Work instruction: Give again only those lines from the start of the entries through the line holding "Given: Close the window with red button", leaving them as they are.

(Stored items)
--------------------------------------------------

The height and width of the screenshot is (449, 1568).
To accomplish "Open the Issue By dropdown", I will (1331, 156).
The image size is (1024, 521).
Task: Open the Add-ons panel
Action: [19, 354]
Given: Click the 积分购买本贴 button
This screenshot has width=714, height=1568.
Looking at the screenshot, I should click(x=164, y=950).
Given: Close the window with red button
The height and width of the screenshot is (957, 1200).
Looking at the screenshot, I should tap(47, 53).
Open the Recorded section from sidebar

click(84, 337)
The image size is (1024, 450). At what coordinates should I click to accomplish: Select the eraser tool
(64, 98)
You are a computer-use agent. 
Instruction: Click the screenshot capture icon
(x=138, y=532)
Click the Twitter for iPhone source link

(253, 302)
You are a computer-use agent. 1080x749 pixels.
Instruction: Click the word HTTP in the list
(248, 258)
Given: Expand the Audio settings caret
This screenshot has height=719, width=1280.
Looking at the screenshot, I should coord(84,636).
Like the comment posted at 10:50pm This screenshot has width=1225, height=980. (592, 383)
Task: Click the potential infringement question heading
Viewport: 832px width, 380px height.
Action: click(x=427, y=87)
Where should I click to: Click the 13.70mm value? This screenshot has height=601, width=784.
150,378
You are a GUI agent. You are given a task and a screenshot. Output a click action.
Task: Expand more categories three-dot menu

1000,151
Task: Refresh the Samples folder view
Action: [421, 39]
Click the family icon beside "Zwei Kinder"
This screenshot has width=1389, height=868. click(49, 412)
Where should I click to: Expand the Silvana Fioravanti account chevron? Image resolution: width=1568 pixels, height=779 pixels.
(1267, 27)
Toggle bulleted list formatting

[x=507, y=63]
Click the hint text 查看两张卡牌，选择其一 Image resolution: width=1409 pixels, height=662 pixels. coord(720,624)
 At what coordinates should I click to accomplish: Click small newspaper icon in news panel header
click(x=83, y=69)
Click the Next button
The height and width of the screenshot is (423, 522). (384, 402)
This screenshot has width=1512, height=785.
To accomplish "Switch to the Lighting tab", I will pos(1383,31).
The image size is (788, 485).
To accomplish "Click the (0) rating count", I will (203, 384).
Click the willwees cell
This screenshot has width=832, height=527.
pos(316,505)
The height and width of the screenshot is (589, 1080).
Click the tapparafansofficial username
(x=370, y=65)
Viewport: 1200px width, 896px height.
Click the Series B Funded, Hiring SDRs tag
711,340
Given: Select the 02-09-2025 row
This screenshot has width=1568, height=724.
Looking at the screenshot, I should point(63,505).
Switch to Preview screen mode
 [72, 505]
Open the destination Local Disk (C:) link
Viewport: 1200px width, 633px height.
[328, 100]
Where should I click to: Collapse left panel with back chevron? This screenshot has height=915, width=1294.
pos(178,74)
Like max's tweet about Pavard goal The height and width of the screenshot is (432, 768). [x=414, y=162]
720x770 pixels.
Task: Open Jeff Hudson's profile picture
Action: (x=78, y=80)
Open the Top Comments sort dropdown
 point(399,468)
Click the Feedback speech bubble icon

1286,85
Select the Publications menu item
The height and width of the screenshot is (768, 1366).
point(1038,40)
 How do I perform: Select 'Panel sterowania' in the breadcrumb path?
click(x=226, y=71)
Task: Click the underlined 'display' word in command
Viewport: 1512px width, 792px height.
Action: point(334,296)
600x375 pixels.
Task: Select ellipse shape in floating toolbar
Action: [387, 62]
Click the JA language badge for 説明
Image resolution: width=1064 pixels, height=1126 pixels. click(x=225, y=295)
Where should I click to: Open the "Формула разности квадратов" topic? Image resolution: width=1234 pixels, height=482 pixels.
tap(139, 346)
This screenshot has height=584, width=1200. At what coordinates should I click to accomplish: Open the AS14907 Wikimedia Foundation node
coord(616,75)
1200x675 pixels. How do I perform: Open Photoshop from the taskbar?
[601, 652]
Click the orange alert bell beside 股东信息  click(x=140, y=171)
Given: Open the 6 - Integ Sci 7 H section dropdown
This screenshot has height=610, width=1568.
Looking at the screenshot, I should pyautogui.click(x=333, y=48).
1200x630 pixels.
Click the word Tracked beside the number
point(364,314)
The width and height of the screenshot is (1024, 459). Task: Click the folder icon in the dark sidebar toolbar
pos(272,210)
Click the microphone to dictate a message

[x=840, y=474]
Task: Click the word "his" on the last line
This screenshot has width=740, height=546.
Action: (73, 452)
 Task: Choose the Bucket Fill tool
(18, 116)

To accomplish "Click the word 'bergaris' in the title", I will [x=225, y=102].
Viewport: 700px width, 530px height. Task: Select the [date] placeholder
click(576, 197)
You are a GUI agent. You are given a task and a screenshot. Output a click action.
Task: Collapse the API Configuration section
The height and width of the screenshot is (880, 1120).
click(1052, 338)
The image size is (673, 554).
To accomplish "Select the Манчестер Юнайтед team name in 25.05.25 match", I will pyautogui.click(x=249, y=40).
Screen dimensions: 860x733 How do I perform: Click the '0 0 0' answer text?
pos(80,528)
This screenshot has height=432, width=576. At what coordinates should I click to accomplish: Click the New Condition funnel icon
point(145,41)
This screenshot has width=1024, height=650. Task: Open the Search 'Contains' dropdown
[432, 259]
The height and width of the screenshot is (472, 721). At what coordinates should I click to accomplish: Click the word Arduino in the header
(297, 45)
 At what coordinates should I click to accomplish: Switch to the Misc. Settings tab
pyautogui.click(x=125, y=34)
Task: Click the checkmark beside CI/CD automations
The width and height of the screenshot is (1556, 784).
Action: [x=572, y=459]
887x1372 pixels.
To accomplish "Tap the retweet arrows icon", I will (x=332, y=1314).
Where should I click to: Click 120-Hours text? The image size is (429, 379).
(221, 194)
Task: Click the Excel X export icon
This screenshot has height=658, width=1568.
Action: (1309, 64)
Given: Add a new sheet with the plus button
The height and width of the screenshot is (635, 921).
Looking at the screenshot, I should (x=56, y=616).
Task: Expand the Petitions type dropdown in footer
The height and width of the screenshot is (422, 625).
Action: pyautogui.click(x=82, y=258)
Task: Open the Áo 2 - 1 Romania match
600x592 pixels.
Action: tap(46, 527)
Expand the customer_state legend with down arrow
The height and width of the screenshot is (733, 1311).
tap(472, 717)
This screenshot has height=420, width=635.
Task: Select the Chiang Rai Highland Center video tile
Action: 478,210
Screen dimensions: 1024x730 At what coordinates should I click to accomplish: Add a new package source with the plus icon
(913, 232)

--------------------------------------------------

Exercise output:
The height and width of the screenshot is (449, 1568).
To accomplish "Open the Issue By dropdown", I will (1331, 156).
The image size is (1024, 521).
Task: Open the Add-ons panel
Action: [19, 354]
Given: Click the 积分购买本贴 button
This screenshot has width=714, height=1568.
Looking at the screenshot, I should click(x=164, y=950).
Given: Close the window with red button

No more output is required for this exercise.